Imagine you have a research project and you need to ask people to fill out a survey form. Would you send the survey via email or ask other people in person? You may probably think that it is faster, easier, and more convenient to send out an email to hundreds of people. However, according to a study, face-to-face requests are 34 times more effective than emailed ones. Vanessa Bohns, in writing for Harvard Business Review, reports that people are much more likely to agree to perform a requested task when they are asked in-person as opposed to over email.
The Art of Approaching
Many factors contribute to the common mindset that an email is equally effective to an in-person conversation. First, people are attuned to their trustworthiness of sending an email to ask others for a favor without anticipating how the recipients may view the action. However, an email asking people to click on a suspicious link is sketchy enough to garner less responses from recipients.

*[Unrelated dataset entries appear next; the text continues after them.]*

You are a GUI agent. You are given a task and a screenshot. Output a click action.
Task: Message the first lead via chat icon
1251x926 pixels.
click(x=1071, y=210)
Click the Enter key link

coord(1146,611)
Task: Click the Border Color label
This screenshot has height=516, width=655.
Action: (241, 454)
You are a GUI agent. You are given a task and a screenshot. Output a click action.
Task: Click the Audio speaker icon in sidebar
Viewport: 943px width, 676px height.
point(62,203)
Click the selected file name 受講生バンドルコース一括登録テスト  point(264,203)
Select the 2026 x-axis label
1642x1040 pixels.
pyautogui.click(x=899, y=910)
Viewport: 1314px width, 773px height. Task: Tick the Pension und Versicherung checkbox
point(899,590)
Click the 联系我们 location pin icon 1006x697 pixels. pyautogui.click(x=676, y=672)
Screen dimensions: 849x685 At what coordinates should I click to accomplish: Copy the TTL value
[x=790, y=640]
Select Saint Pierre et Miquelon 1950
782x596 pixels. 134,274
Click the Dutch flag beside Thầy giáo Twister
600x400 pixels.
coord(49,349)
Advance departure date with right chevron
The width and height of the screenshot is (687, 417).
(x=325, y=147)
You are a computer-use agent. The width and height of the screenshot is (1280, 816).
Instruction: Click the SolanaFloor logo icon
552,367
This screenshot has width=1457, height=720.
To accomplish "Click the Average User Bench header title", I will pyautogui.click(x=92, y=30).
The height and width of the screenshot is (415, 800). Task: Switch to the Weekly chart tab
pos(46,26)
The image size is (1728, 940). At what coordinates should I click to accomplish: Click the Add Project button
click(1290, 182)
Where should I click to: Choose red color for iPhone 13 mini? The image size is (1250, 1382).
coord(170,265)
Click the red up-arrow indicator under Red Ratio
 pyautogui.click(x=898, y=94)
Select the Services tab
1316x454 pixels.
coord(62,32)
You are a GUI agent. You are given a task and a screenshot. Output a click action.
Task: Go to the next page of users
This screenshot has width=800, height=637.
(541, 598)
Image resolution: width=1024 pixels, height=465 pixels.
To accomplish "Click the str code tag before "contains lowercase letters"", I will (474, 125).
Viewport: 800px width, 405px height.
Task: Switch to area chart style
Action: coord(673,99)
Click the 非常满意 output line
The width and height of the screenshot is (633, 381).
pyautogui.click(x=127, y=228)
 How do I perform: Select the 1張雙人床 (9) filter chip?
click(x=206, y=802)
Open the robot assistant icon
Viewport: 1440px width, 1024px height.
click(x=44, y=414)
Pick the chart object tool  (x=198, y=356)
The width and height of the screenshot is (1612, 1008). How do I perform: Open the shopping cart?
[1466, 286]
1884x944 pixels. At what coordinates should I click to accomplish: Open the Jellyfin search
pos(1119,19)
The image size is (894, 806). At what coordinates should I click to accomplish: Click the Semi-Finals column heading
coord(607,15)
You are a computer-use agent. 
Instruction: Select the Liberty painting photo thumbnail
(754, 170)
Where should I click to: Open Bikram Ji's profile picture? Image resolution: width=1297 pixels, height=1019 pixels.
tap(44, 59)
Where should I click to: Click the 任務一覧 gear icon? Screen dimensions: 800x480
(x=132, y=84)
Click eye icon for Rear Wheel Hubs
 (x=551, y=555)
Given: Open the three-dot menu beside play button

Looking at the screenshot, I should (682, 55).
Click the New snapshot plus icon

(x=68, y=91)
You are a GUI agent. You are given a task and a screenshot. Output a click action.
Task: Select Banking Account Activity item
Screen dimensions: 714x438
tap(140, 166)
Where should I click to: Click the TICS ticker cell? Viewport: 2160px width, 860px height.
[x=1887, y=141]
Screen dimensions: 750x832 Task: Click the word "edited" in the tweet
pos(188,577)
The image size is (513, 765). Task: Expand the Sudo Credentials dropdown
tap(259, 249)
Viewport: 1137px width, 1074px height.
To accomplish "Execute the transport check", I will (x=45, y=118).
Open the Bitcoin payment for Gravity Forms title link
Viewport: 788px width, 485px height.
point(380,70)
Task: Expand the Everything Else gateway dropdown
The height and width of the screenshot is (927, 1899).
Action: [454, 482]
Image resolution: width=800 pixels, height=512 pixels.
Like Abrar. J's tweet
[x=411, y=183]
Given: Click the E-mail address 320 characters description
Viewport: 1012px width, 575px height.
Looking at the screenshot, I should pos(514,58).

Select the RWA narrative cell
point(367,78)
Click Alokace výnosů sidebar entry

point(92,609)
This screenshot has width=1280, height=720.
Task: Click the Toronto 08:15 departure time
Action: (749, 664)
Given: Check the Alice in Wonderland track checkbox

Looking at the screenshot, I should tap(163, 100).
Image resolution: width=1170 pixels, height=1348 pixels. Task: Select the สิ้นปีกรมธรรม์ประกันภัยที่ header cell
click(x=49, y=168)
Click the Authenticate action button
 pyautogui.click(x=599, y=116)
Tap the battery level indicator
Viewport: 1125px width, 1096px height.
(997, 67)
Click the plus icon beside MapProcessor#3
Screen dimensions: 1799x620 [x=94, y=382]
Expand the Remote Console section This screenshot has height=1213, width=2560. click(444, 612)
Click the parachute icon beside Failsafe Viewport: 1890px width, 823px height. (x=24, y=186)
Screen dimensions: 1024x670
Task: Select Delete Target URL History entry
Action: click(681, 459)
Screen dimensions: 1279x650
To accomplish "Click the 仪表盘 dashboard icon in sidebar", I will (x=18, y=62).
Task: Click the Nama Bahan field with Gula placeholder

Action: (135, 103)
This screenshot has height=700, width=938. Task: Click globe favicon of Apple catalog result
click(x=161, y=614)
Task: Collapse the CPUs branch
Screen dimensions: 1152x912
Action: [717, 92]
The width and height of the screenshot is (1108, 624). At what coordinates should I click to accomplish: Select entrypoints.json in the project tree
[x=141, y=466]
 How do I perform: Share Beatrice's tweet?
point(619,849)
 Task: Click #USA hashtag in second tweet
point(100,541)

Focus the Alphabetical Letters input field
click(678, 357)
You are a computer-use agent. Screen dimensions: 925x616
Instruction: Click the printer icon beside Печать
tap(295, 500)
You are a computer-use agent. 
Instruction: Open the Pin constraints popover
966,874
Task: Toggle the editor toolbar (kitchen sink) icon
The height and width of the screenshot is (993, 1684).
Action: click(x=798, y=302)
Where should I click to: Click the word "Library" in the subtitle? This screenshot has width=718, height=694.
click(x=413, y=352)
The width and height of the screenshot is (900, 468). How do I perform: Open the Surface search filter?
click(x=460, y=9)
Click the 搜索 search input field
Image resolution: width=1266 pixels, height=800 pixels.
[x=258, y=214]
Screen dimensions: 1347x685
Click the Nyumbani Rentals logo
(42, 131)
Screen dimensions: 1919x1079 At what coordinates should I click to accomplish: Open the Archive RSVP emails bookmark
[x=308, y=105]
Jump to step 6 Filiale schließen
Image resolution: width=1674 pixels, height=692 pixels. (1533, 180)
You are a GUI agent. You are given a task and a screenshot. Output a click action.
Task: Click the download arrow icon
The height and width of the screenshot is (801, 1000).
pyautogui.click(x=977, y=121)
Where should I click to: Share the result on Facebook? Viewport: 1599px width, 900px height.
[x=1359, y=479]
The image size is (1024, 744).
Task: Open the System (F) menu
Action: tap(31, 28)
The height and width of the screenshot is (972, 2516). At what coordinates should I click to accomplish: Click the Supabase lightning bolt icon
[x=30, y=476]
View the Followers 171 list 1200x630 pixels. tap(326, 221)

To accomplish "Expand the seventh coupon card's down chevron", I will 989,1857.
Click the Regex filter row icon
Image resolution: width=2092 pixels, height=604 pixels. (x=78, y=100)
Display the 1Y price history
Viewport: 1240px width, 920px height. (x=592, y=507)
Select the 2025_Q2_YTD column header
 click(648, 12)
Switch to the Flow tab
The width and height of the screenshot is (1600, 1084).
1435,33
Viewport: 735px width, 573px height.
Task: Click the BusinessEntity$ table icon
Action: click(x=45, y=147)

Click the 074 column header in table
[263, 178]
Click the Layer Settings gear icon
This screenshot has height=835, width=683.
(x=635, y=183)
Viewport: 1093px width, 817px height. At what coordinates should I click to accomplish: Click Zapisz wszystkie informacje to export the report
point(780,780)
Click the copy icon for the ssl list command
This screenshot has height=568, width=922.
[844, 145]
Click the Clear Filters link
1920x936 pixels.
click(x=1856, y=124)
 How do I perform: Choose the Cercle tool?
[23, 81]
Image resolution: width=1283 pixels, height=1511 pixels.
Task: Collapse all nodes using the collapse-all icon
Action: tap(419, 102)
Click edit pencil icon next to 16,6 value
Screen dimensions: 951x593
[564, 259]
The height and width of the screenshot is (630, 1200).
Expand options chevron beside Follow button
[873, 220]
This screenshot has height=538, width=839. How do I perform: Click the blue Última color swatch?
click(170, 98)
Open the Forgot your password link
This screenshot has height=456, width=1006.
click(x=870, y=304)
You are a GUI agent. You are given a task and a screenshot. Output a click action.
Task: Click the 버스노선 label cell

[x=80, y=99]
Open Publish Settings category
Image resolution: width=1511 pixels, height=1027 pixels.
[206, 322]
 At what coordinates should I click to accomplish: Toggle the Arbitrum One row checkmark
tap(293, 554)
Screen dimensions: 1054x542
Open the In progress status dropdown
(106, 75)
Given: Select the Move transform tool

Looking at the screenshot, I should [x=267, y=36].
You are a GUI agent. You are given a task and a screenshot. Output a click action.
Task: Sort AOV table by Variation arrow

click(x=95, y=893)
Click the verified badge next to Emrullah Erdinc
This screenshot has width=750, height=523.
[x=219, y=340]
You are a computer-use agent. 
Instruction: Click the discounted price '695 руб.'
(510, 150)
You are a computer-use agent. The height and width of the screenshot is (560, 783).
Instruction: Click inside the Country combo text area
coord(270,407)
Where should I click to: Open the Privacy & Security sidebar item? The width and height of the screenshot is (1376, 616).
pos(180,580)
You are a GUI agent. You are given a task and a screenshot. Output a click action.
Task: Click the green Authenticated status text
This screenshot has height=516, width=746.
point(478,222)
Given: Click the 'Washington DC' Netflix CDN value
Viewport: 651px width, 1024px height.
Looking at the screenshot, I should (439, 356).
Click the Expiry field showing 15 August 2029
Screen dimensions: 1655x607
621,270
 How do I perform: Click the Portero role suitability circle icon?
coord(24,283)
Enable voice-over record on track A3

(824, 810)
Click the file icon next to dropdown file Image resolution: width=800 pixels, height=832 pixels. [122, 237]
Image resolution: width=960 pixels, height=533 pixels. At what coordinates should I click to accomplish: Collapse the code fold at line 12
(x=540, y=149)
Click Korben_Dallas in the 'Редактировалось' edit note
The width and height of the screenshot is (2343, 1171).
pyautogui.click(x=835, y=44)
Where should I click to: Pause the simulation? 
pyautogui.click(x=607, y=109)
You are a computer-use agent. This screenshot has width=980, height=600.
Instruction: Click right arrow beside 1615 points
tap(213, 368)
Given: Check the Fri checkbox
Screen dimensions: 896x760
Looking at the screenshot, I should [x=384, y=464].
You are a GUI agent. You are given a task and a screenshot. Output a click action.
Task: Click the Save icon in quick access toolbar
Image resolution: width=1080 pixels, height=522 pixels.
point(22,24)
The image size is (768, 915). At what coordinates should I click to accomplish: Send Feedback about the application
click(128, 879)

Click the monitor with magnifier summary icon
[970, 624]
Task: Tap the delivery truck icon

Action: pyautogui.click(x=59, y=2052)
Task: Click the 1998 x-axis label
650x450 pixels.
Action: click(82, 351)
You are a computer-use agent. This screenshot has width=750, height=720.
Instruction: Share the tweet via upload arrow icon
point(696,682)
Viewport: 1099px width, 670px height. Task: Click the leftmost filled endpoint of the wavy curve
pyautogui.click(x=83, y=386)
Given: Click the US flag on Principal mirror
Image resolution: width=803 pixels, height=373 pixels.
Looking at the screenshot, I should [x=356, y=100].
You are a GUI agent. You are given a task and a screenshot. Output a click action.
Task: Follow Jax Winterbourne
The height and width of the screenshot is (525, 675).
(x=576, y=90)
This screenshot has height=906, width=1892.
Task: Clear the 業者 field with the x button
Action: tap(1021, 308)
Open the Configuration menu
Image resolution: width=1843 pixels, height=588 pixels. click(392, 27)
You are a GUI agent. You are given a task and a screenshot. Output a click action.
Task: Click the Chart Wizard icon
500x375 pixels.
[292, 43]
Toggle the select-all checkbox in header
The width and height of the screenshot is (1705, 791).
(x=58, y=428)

Plus, an email can get lost in the sea of many other emails that a recipient receives in a day; therefore, it doesn’t signify the urgency of the situation and may end up being ignored by the recipient.
On the other hand, the study finds that nonverbal cues during a face-to-face interaction make all the difference in how people view the legitimacy of their requests. Indeed, putting effort in to approach other people and make conversation can display sincerity, legitimacy, and urgency of situation. Bohns writes this:
If your office runs on email and text-based communication, it’s worth considering whether you could be a more effective communicator by having conversations in person. It is often more convenient and comfortable to use text-based communication than to approach someone in-person, but if you overestimate the effectiveness of such media, you may regularly—and unknowingly—choose inferior means of influence.